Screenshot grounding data
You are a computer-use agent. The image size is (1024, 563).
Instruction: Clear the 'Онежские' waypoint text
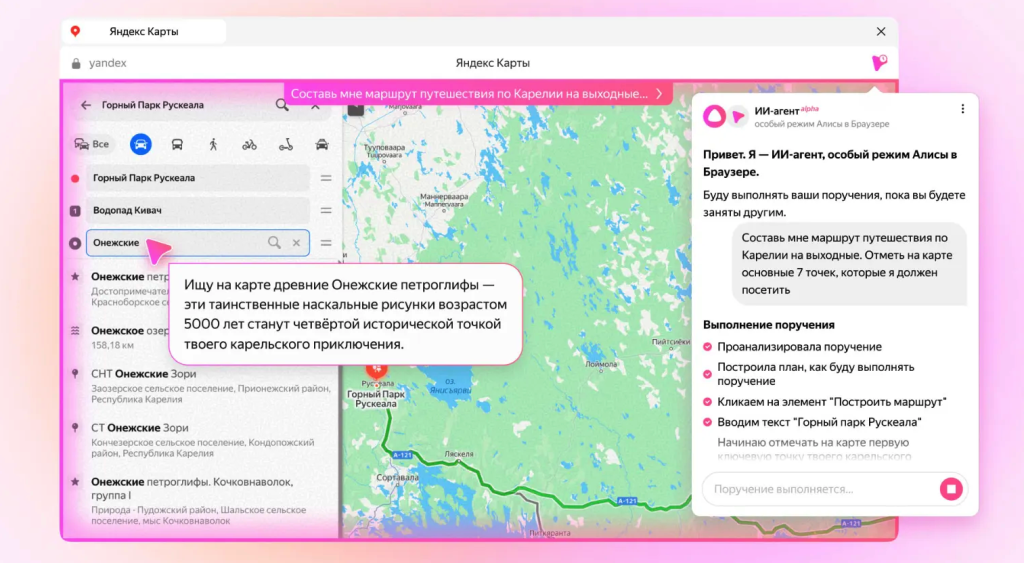[296, 243]
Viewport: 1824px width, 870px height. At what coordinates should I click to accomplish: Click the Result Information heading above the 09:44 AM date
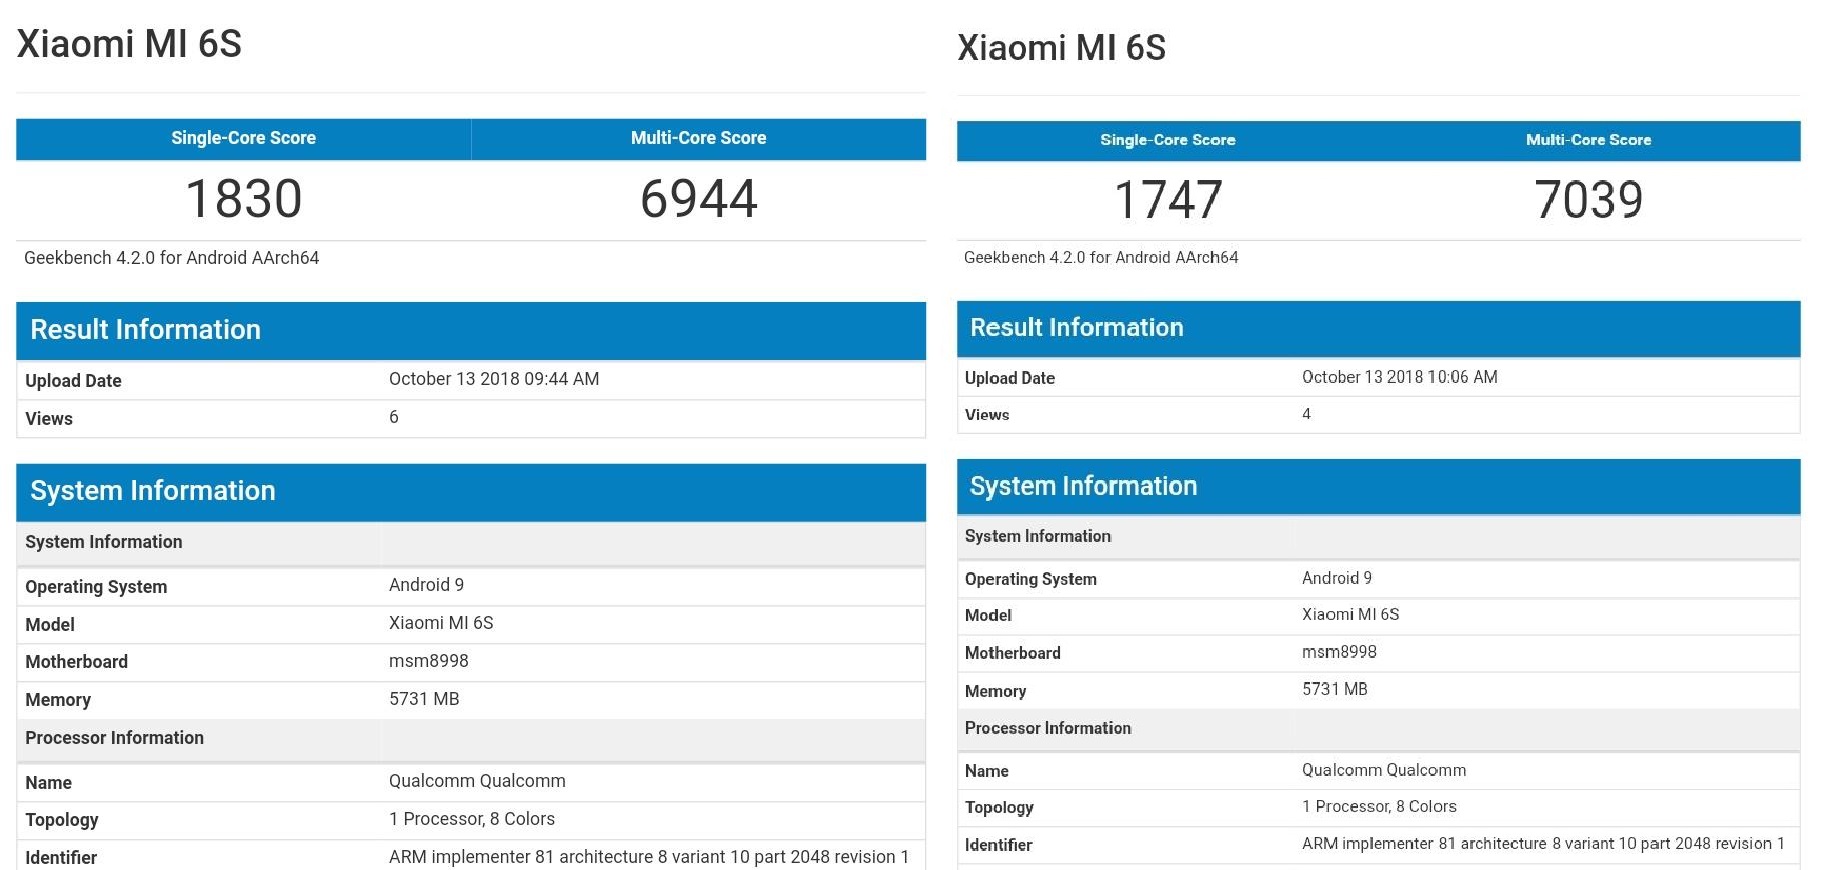coord(145,330)
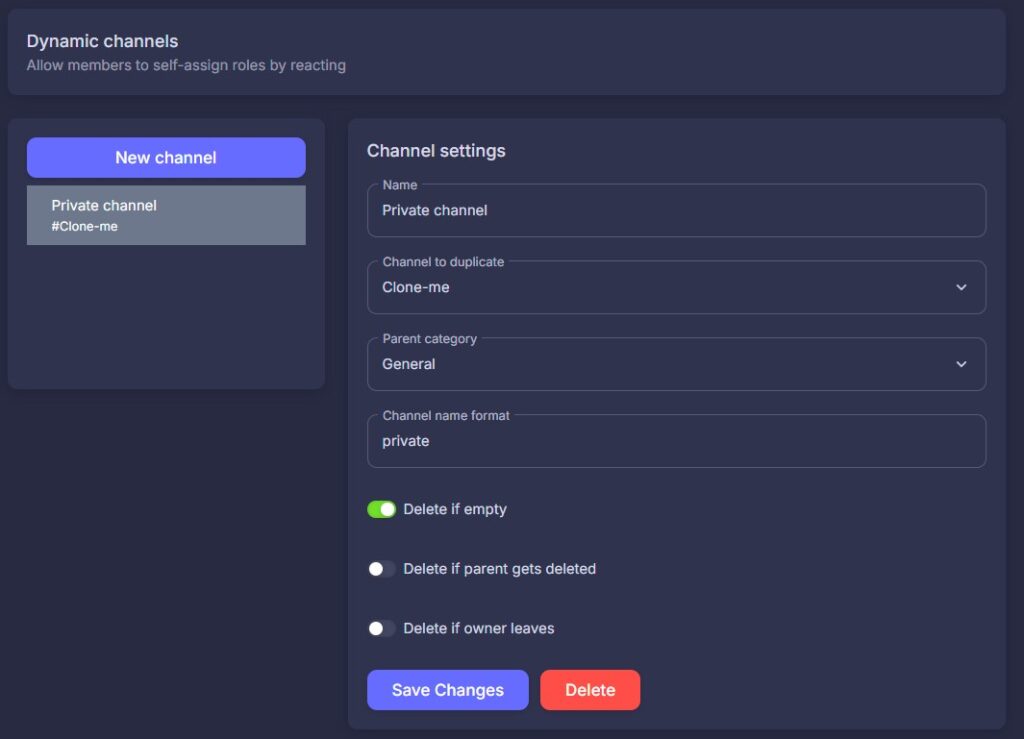Click the red Delete button
Screen dimensions: 1024x739
coord(590,690)
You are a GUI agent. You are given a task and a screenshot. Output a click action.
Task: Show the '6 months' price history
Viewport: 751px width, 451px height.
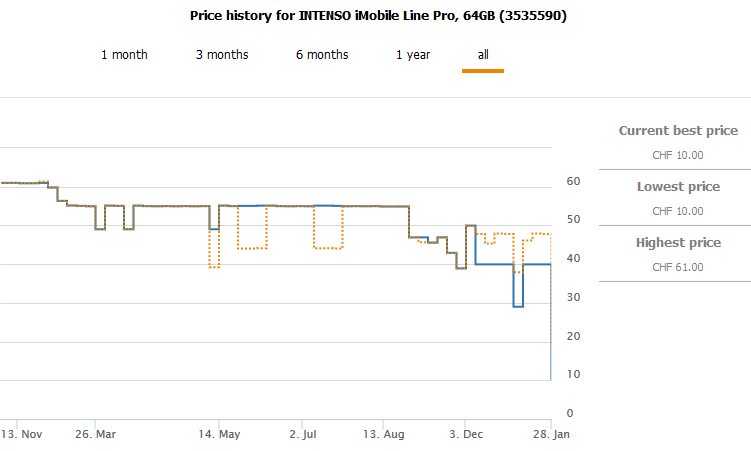click(x=320, y=55)
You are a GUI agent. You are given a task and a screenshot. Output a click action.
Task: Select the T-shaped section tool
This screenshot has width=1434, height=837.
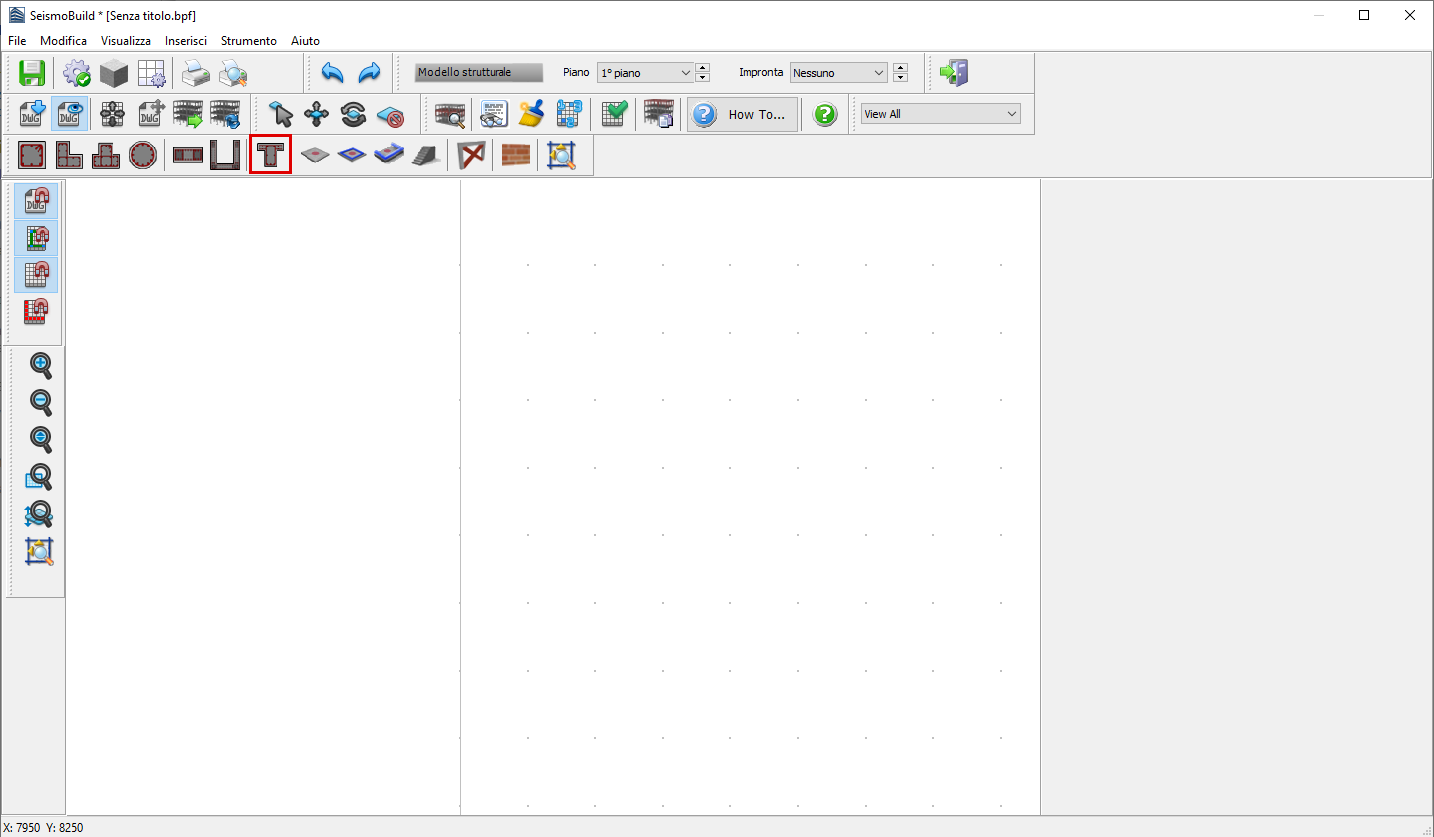pos(270,155)
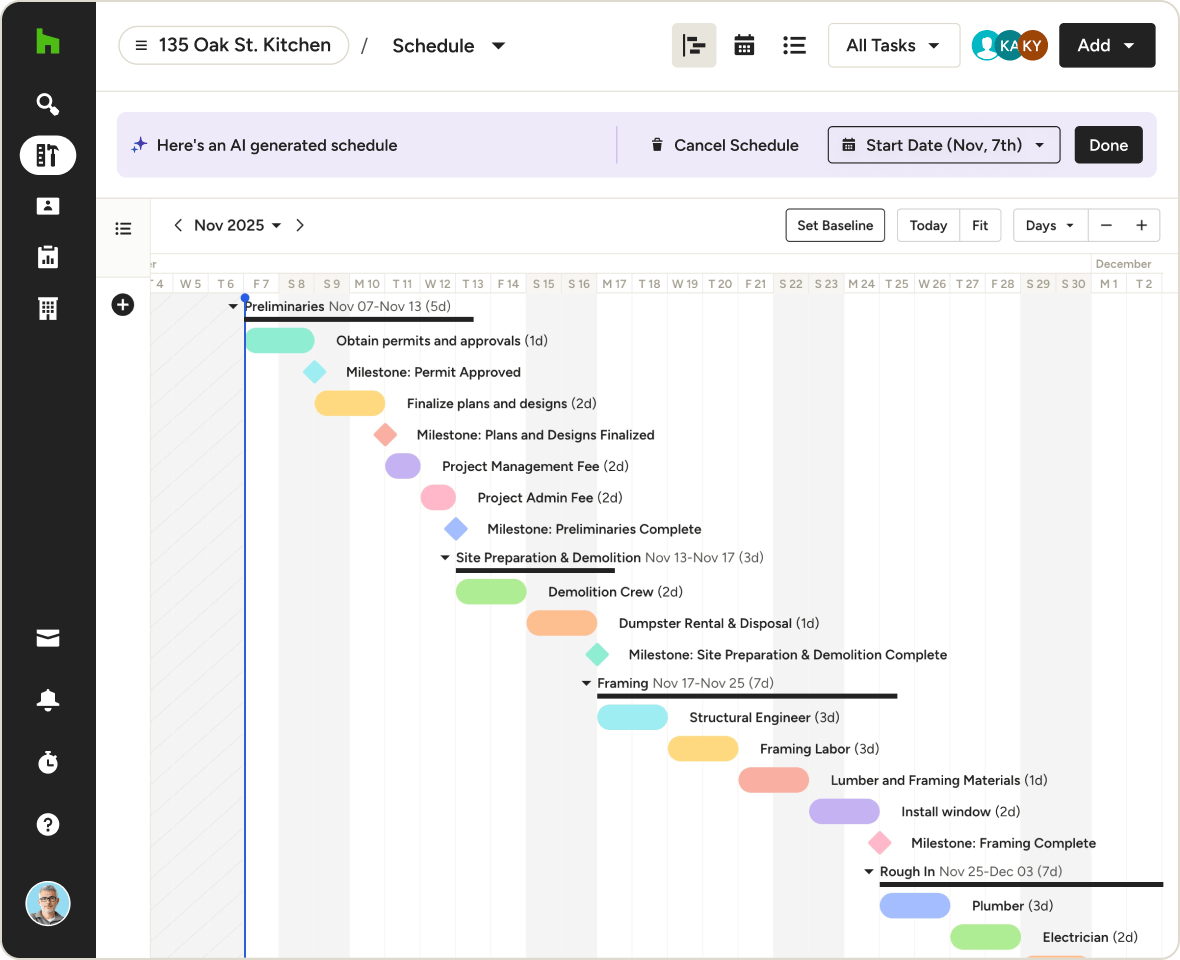Viewport: 1180px width, 960px height.
Task: Open the time tracking stopwatch icon
Action: pyautogui.click(x=47, y=762)
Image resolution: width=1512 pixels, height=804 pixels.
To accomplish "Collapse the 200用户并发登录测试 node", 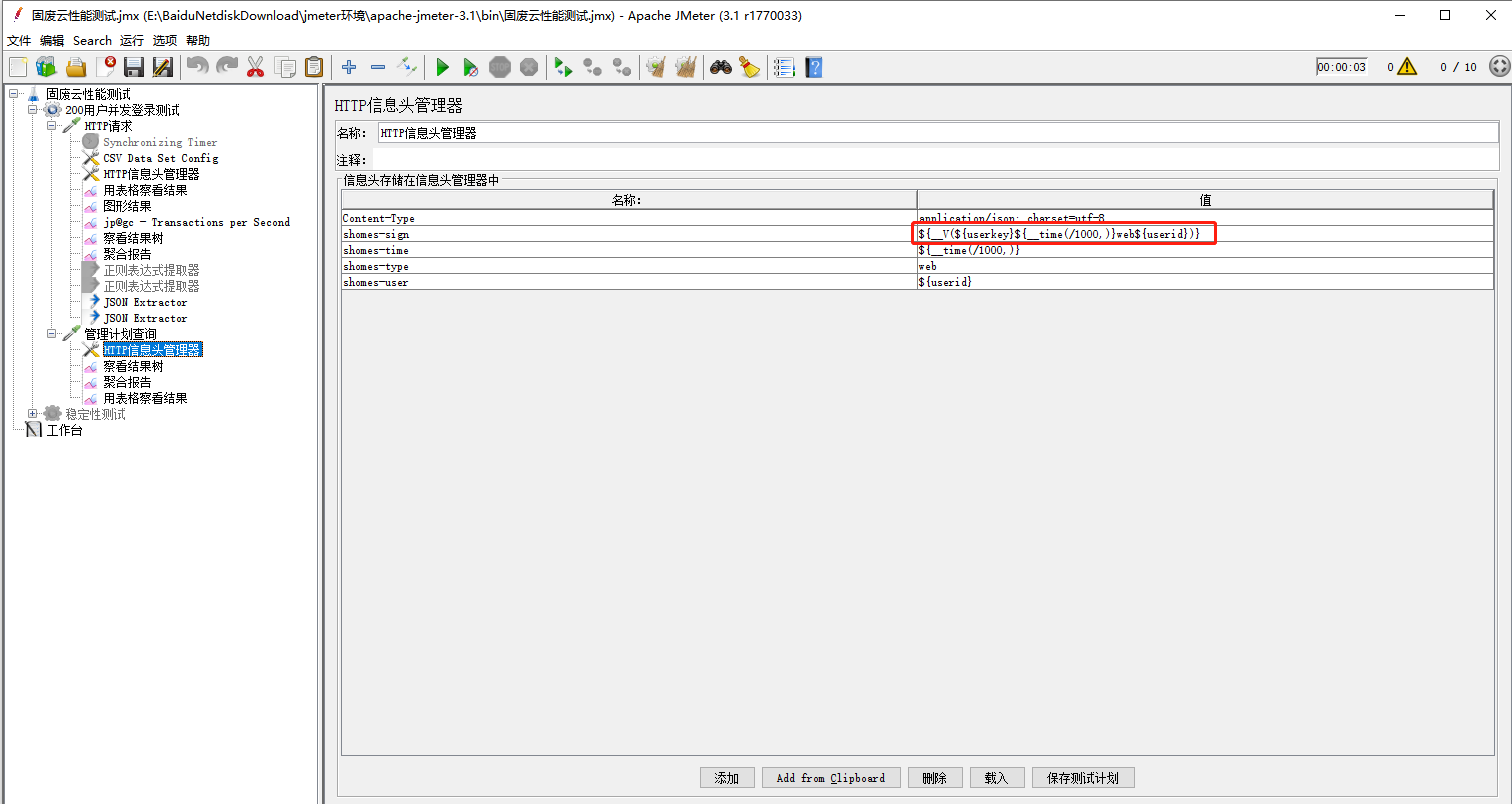I will click(31, 110).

Task statement: Reproduce exactly the lines above starting at the line containing "Task: Show the '6 months' price history" and ending at the line containing "Image resolution: width=1512", including both, but not the pictures.

Response to the task:
Task: Show the '6 months' price history
Viewport: 751px width, 451px height.
click(x=320, y=55)
You are a GUI agent. You are given a task and a screenshot. Output a click action.
Task: Select the T-shaped section tool
This screenshot has width=1434, height=837.
pos(270,155)
Viewport: 1180px width, 960px height.
Task: Open the time tracking stopwatch icon
Action: pyautogui.click(x=47, y=762)
Image resolution: width=1512 pixels, height=804 pixels.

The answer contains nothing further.